- What you need to do
Return the following records unchanged, line for line.

- Records for this task
★ ★ ★

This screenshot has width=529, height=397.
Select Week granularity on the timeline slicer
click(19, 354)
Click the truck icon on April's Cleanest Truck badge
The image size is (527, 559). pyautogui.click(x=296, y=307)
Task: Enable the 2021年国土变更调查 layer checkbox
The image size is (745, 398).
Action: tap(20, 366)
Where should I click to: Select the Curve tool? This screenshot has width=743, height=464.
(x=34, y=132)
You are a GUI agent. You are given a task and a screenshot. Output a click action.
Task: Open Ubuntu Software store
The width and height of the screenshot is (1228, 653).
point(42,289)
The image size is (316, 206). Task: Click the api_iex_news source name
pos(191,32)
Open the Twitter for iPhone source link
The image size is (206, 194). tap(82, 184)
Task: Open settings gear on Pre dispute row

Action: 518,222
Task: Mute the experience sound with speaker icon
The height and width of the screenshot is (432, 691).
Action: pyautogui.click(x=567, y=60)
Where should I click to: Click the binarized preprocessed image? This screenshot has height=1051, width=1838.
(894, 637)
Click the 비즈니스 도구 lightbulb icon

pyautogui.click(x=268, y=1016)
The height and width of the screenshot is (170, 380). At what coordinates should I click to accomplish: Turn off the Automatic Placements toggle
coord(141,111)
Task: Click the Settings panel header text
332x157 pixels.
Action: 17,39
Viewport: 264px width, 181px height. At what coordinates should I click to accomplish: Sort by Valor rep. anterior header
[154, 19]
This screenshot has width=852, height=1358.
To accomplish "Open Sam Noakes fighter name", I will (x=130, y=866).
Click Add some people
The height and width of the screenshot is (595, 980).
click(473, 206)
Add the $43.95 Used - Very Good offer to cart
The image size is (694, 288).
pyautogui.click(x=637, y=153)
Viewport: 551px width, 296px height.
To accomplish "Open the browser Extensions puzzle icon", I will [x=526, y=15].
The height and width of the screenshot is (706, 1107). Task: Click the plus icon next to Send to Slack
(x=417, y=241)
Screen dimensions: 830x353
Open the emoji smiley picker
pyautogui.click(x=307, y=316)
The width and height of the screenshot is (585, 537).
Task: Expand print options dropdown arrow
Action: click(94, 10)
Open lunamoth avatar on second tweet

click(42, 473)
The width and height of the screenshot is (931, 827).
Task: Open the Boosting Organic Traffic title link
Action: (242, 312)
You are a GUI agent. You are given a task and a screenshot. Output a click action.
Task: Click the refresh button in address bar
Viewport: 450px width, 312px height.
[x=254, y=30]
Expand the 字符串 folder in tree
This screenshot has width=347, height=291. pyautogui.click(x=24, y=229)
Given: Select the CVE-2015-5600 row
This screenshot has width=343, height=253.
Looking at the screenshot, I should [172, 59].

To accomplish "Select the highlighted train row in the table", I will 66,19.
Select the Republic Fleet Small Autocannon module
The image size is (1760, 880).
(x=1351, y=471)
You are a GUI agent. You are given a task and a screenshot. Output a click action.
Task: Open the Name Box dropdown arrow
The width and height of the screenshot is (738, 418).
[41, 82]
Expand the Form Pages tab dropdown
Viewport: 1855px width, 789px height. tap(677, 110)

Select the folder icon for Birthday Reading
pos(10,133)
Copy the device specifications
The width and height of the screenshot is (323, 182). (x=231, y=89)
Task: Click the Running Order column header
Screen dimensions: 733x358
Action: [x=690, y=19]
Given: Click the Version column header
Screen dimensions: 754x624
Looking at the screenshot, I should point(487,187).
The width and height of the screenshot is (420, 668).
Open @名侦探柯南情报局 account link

★ ★ ★

- Result
This screenshot has width=529, height=397.
Select Week granularity on the timeline slicer
click(19, 354)
Click the truck icon on April's Cleanest Truck badge
The image size is (527, 559). pyautogui.click(x=296, y=307)
Task: Enable the 2021年国土变更调查 layer checkbox
The image size is (745, 398).
Action: tap(20, 366)
Where should I click to: Select the Curve tool? This screenshot has width=743, height=464.
(x=34, y=132)
You are a GUI agent. You are given a task and a screenshot. Output a click action.
Task: Open Ubuntu Software store
The width and height of the screenshot is (1228, 653).
point(42,289)
The image size is (316, 206). Task: Click the api_iex_news source name
pos(191,32)
Open the Twitter for iPhone source link
The image size is (206, 194). tap(82, 184)
Task: Open settings gear on Pre dispute row

Action: 518,222
Task: Mute the experience sound with speaker icon
The height and width of the screenshot is (432, 691).
Action: pyautogui.click(x=567, y=60)
Where should I click to: Click the binarized preprocessed image? This screenshot has height=1051, width=1838.
(894, 637)
Click the 비즈니스 도구 lightbulb icon

pyautogui.click(x=268, y=1016)
The height and width of the screenshot is (170, 380). At what coordinates should I click to accomplish: Turn off the Automatic Placements toggle
coord(141,111)
Task: Click the Settings panel header text
332x157 pixels.
Action: 17,39
Viewport: 264px width, 181px height. At what coordinates should I click to accomplish: Sort by Valor rep. anterior header
[154, 19]
This screenshot has width=852, height=1358.
To accomplish "Open Sam Noakes fighter name", I will (x=130, y=866).
Click Add some people
The height and width of the screenshot is (595, 980).
click(473, 206)
Add the $43.95 Used - Very Good offer to cart
The image size is (694, 288).
pyautogui.click(x=637, y=153)
Viewport: 551px width, 296px height.
To accomplish "Open the browser Extensions puzzle icon", I will [x=526, y=15].
The height and width of the screenshot is (706, 1107). Task: Click the plus icon next to Send to Slack
(x=417, y=241)
Screen dimensions: 830x353
Open the emoji smiley picker
pyautogui.click(x=307, y=316)
The width and height of the screenshot is (585, 537).
Task: Expand print options dropdown arrow
Action: click(94, 10)
Open lunamoth avatar on second tweet

click(42, 473)
The width and height of the screenshot is (931, 827).
Task: Open the Boosting Organic Traffic title link
Action: (242, 312)
You are a GUI agent. You are given a task and a screenshot. Output a click action.
Task: Click the refresh button in address bar
Viewport: 450px width, 312px height.
[x=254, y=30]
Expand the 字符串 folder in tree
This screenshot has width=347, height=291. pyautogui.click(x=24, y=229)
Given: Select the CVE-2015-5600 row
This screenshot has width=343, height=253.
Looking at the screenshot, I should [172, 59].

To accomplish "Select the highlighted train row in the table", I will 66,19.
Select the Republic Fleet Small Autocannon module
The image size is (1760, 880).
(x=1351, y=471)
You are a GUI agent. You are given a task and a screenshot. Output a click action.
Task: Open the Name Box dropdown arrow
The width and height of the screenshot is (738, 418).
[41, 82]
Expand the Form Pages tab dropdown
Viewport: 1855px width, 789px height. tap(677, 110)

Select the folder icon for Birthday Reading
pos(10,133)
Copy the device specifications
The width and height of the screenshot is (323, 182). (x=231, y=89)
Task: Click the Running Order column header
Screen dimensions: 733x358
Action: [x=690, y=19]
Given: Click the Version column header
Screen dimensions: 754x624
Looking at the screenshot, I should point(487,187).
The width and height of the screenshot is (420, 668).
Open @名侦探柯南情报局 account link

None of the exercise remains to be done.